** Exercise brief **
Could each record be restated word for word?

─── Dataset records ───

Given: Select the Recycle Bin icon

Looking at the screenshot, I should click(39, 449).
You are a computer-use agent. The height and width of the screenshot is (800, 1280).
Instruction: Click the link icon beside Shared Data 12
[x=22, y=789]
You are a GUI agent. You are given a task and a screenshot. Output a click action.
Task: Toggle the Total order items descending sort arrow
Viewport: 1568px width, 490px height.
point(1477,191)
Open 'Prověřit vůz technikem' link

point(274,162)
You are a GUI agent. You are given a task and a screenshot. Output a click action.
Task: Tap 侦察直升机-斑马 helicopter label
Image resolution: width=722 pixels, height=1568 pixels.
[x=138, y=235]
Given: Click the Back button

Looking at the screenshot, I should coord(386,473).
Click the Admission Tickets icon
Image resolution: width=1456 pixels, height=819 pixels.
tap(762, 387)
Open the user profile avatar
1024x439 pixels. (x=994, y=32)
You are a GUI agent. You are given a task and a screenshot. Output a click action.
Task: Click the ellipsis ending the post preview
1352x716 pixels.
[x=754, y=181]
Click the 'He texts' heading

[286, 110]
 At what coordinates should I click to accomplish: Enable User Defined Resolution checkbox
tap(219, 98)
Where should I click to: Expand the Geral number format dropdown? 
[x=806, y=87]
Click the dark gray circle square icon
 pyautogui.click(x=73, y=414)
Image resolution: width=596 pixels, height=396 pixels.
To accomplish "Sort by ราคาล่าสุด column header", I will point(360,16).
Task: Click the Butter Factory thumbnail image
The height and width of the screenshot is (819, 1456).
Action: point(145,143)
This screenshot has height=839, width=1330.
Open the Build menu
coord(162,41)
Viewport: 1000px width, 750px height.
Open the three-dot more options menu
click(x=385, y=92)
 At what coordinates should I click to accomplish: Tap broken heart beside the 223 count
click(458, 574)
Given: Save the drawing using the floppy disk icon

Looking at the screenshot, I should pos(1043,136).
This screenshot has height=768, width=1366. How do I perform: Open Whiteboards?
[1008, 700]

───

** Solution for this problem **
Given: Select the Recycle Bin icon

Looking at the screenshot, I should click(39, 449).
You are a computer-use agent. The height and width of the screenshot is (800, 1280).
Instruction: Click the link icon beside Shared Data 12
[x=22, y=789]
You are a GUI agent. You are given a task and a screenshot. Output a click action.
Task: Toggle the Total order items descending sort arrow
Viewport: 1568px width, 490px height.
point(1477,191)
Open 'Prověřit vůz technikem' link

point(274,162)
You are a GUI agent. You are given a task and a screenshot. Output a click action.
Task: Tap 侦察直升机-斑马 helicopter label
Image resolution: width=722 pixels, height=1568 pixels.
[x=138, y=235]
Given: Click the Back button

Looking at the screenshot, I should coord(386,473).
Click the Admission Tickets icon
Image resolution: width=1456 pixels, height=819 pixels.
tap(762, 387)
Open the user profile avatar
1024x439 pixels. (x=994, y=32)
You are a GUI agent. You are given a task and a screenshot. Output a click action.
Task: Click the ellipsis ending the post preview
1352x716 pixels.
[x=754, y=181]
Click the 'He texts' heading

[286, 110]
 At what coordinates should I click to accomplish: Enable User Defined Resolution checkbox
tap(219, 98)
Where should I click to: Expand the Geral number format dropdown? 
[x=806, y=87]
Click the dark gray circle square icon
 pyautogui.click(x=73, y=414)
Image resolution: width=596 pixels, height=396 pixels.
To accomplish "Sort by ราคาล่าสุด column header", I will point(360,16).
Task: Click the Butter Factory thumbnail image
The height and width of the screenshot is (819, 1456).
Action: point(145,143)
This screenshot has height=839, width=1330.
Open the Build menu
coord(162,41)
Viewport: 1000px width, 750px height.
Open the three-dot more options menu
click(x=385, y=92)
 At what coordinates should I click to accomplish: Tap broken heart beside the 223 count
click(458, 574)
Given: Save the drawing using the floppy disk icon

Looking at the screenshot, I should pos(1043,136).
This screenshot has height=768, width=1366. How do I perform: Open Whiteboards?
[1008, 700]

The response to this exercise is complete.